In applying this principle to the present case I do not consider that the restricted meaning of bona vacantia as meaning the residuary estate of a person dying intestate without husband or wife should be adopted (see Dyke v. Walford[cliv]18) in view of the provisions of s. 20 of the Probate and Administration Ordinance 1913-1940 to which regard must be had and which in this instance limits the wife’s entitlement to one-half share of the property, and the situation which arises whereby, by the joint operation of ss. 20 and 21 of that Ordinance, there is property which has no other owner.

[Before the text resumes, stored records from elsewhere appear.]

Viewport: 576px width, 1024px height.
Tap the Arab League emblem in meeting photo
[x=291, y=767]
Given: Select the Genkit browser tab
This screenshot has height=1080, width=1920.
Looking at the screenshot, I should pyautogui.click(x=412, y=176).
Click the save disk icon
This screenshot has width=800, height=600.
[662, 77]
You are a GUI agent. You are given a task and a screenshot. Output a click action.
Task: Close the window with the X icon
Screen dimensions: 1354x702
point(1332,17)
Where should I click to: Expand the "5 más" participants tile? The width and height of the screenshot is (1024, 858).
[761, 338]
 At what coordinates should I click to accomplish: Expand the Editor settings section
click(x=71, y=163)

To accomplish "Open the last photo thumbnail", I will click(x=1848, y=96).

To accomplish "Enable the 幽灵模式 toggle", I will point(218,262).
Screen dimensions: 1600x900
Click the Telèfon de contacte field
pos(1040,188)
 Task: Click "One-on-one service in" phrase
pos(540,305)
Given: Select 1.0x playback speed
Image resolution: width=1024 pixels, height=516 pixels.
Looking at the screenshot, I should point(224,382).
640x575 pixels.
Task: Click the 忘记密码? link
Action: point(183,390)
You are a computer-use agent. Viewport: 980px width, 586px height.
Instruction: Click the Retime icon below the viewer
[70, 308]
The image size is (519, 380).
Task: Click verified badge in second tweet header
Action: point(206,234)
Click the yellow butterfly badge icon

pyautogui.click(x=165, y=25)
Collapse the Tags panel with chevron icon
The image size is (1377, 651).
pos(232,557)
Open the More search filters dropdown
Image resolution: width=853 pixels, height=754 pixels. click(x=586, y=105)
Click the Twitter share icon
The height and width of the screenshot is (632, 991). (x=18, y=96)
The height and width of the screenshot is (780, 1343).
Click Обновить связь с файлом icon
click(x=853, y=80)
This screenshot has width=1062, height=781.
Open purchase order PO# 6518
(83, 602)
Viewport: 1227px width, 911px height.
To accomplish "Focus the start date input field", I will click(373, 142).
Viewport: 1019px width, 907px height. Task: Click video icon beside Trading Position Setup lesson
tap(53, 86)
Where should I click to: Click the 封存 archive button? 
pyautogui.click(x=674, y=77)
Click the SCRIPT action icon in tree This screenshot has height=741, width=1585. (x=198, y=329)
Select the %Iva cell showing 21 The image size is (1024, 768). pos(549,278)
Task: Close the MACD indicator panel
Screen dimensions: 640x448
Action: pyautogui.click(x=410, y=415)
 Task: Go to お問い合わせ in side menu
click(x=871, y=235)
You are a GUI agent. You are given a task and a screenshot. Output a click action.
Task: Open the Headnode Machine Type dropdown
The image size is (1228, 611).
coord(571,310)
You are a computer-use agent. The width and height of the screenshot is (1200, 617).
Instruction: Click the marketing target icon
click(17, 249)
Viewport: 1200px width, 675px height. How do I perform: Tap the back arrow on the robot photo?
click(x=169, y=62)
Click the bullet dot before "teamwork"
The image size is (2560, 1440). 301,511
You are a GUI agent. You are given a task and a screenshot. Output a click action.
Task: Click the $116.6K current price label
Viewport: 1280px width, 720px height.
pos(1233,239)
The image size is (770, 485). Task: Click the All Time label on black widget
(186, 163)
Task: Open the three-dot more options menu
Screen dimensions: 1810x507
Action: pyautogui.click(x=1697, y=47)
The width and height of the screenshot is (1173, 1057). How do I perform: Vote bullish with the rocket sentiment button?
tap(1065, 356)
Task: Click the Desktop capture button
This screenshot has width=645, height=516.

The remaining one-half share of the property as to which the deceased must be treated as having died intestate should therefore be paid to the Treasurer on behalf of the Crown.


The order which I make is that the costs of and incidental to this application be paid out of the residuary estate of the deceased and that the balance remaining in the hands of the Public Curator after the payment of such costs and any other disbursements which may properly be made out of such residue be disbursed as follows, namely, one-half to the Public Curator of Queensland as administrator of the estate of Caroline May Johns deceased and one-half to the Treasurer of the Territory of Papua and New Guinea.


Costs to be paid out of residuary estate.


Balance thereof to be disbursed as upon a partial intestacy.


Solicitor for the applicant: J. Anthony Griffin.


[cxxxvii]Infra, at p. 117.
[cxxxviii][1829] EngR 191; (1829) 2 Hagg. Ecc. 555; 162 E.R. 955.
[cxxxix][1876] UKLawRpPro 17; [1876] 1 P.D. 154.
[cxl][1886] UKLawRpAC 37; (1886) 11 App. Cas. 469, at p. 475.
[cxli] [1955] P. 59.
[cxlii] [1931] 2 Ch. 145 at p. 149.
[cxliii](1807) 14 Ves. 372, at p. 385; [1807] EngR 435; 33 E.R. 564, at p. 568.
[cxliv][1922] HCA 19; (1922) 30 CLR. 293, per Knox C.J., at p. 299.
[cxlv](1922) 30 CLR., at p. 305.
[cxlvi][1916] NSWStRp 63; (1916) 16 S.R. (N.S.W.) 442.
[cxlvii][1935] HCA 15; (1935) 53 CLR. 1.
[cxlviii](1935) 53 CLR., at p. 30.
[cxlix](1935) 53 CLR., at p. 32.
[cl][1964] PNGLR. 167.
[cli][1935] HCA 15; (1935) 53 CLR. 1.
[clii] [1963] Qd. R. 488.
[cliii][1935] HCA 15; (1935) 53 CLR. 1.
[cliv][1846] EngR 1198; (1846) 5 Moo. P.C.C. 434; 13 E.R. 557.